DIRECTIONS. Copy out the material below, starting at the line that contains "This screenshot has height=480, width=882." and continuing through the end, both ends included. Leave the pictures out.

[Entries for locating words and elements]
══════

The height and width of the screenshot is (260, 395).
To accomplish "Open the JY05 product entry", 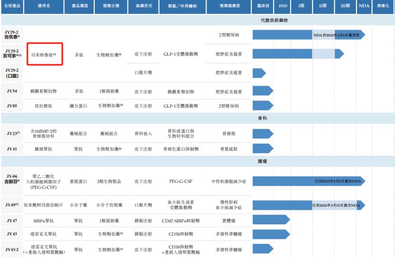I will tap(12, 106).
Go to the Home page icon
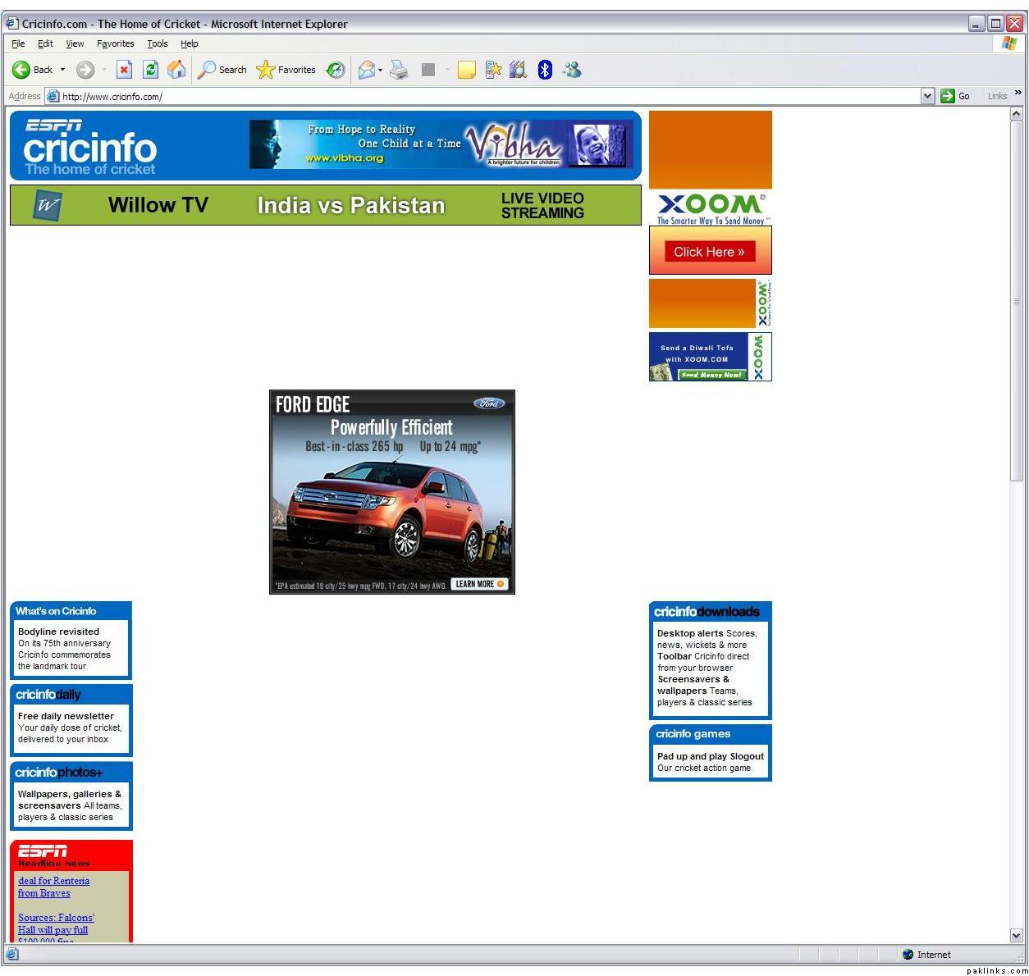This screenshot has height=976, width=1029. click(176, 70)
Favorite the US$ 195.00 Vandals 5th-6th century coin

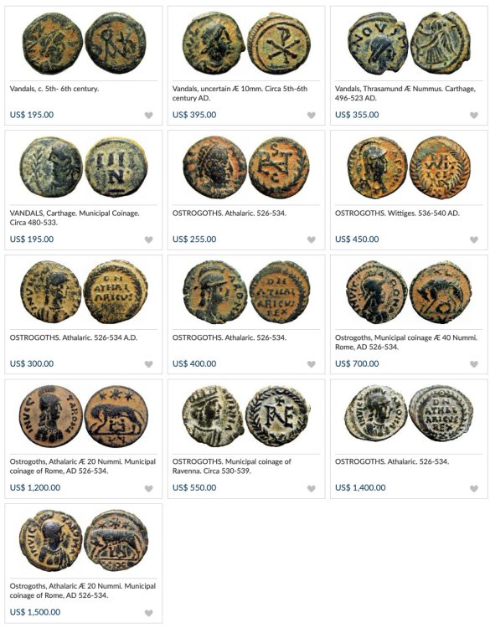pos(148,116)
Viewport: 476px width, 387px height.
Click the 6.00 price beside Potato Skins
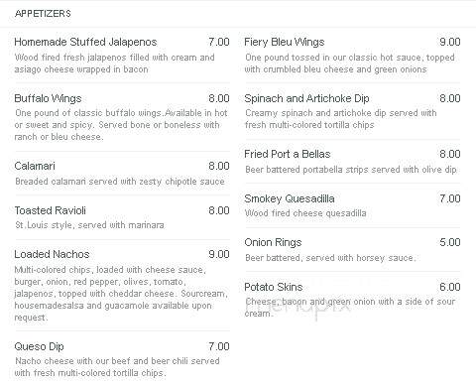(450, 287)
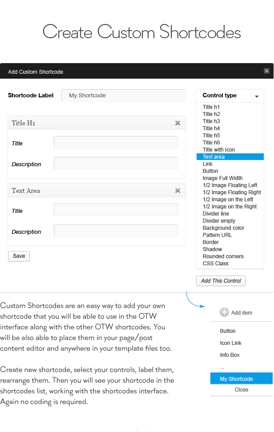Remove the Title H1 control block

click(177, 123)
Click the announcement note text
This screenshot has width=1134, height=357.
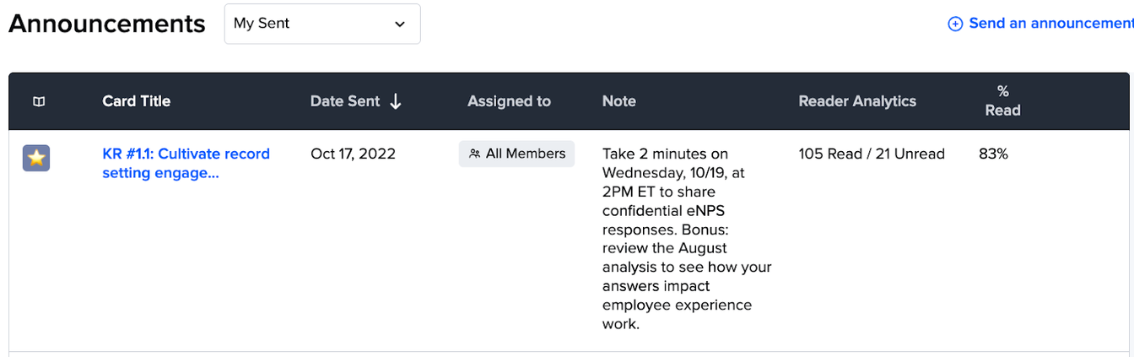pyautogui.click(x=687, y=239)
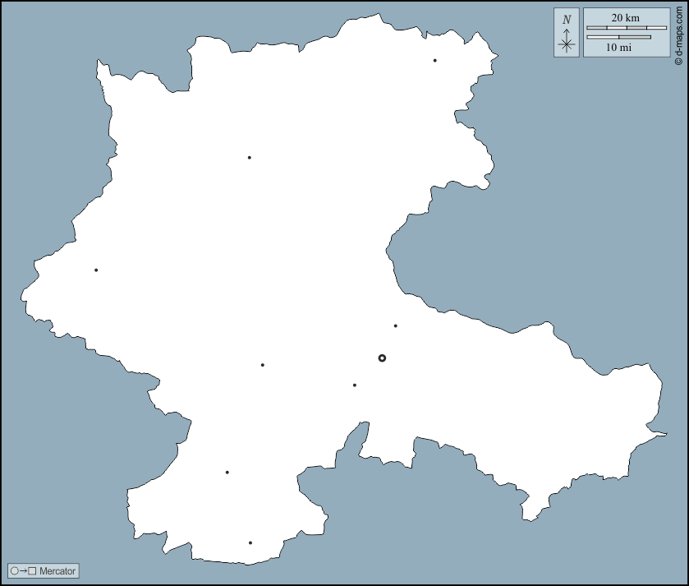Pick the north-central dot below the northern border
The height and width of the screenshot is (586, 689).
(250, 157)
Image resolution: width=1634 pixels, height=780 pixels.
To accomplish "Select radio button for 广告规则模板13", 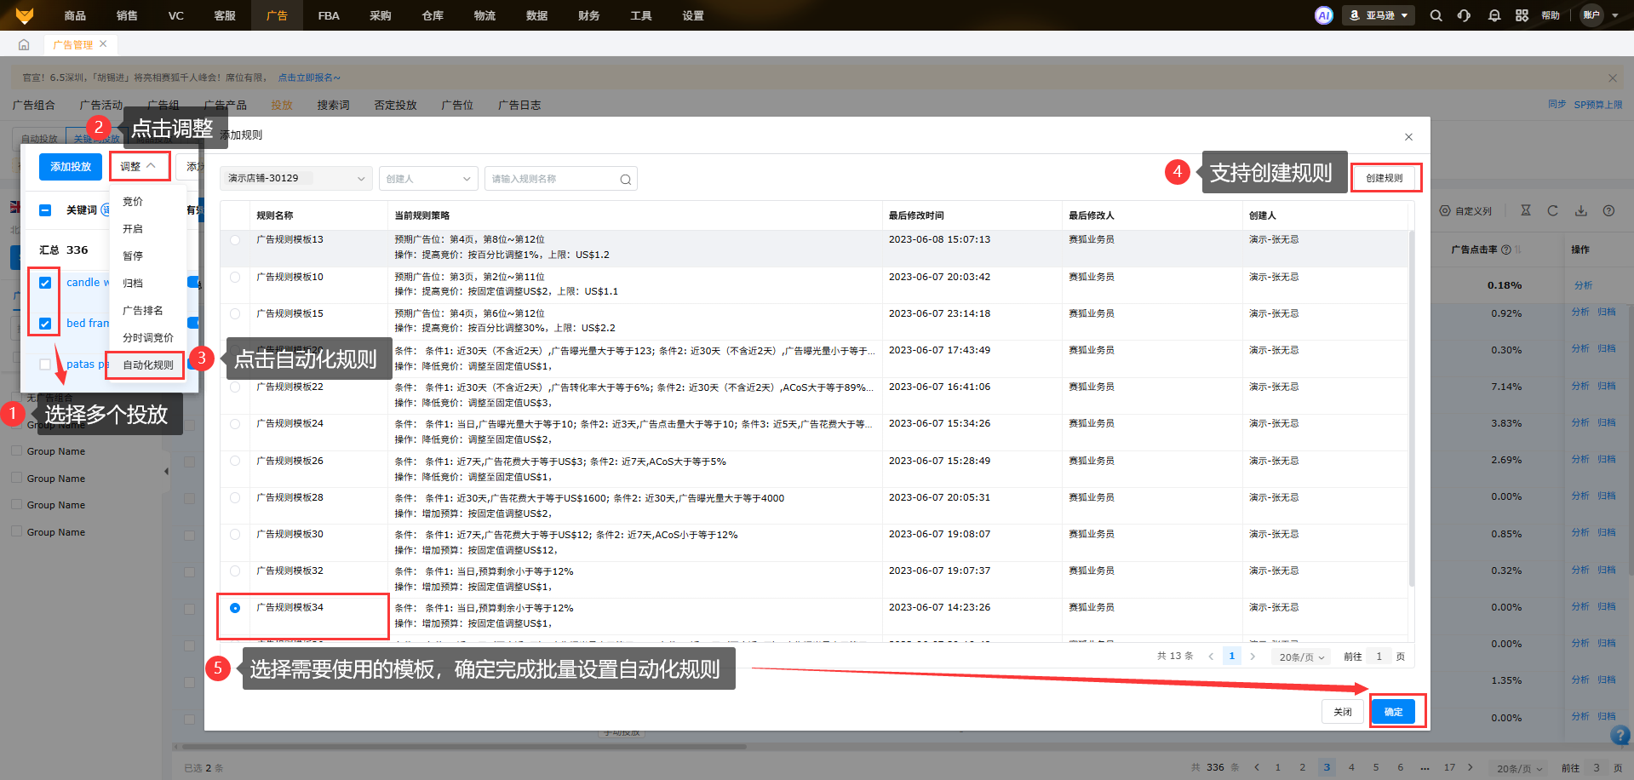I will point(235,240).

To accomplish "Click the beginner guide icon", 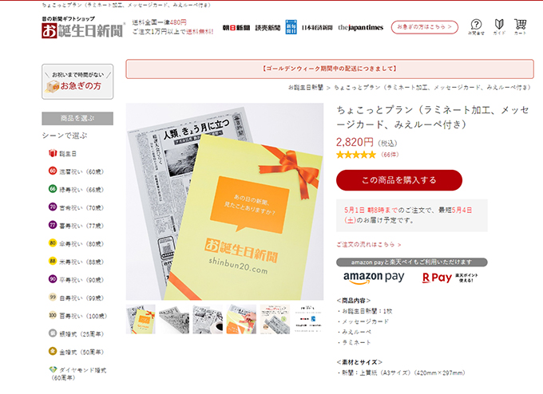I will [499, 26].
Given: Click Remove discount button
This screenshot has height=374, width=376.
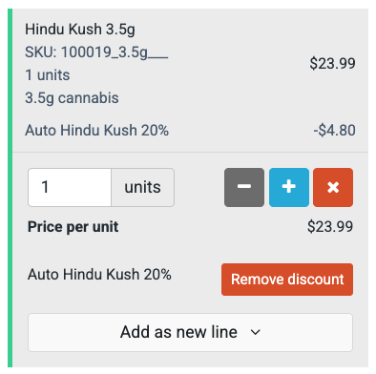Looking at the screenshot, I should click(x=287, y=280).
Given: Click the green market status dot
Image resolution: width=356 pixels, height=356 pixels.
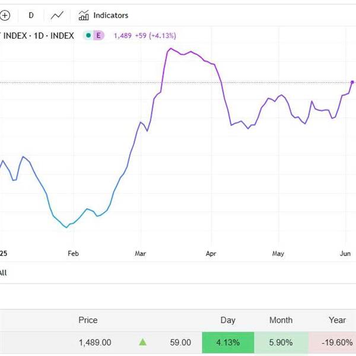Looking at the screenshot, I should pos(88,36).
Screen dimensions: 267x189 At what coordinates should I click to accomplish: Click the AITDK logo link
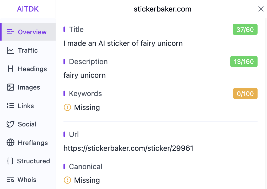click(x=28, y=9)
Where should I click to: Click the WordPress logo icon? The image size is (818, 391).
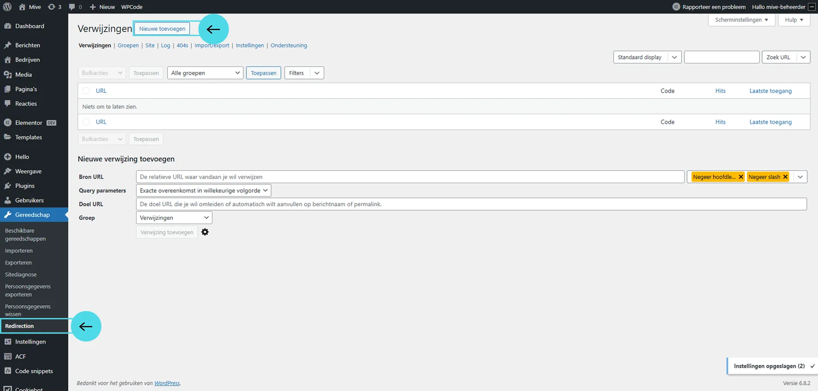pyautogui.click(x=7, y=7)
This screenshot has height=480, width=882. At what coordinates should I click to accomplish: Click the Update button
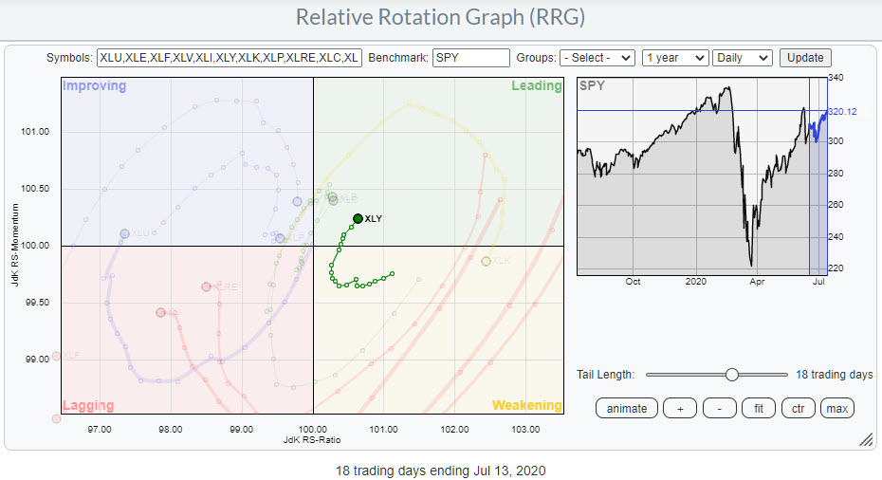[805, 58]
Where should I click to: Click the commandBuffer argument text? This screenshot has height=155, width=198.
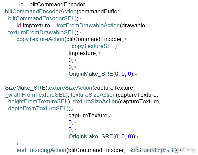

══════

RESULT OF THE TASK.
This screenshot has height=480, width=882. At what coordinates should I click to accomplish: Click the Update button
[805, 58]
Where should I click to: Click the commandBuffer argument text? This screenshot has height=155, width=198.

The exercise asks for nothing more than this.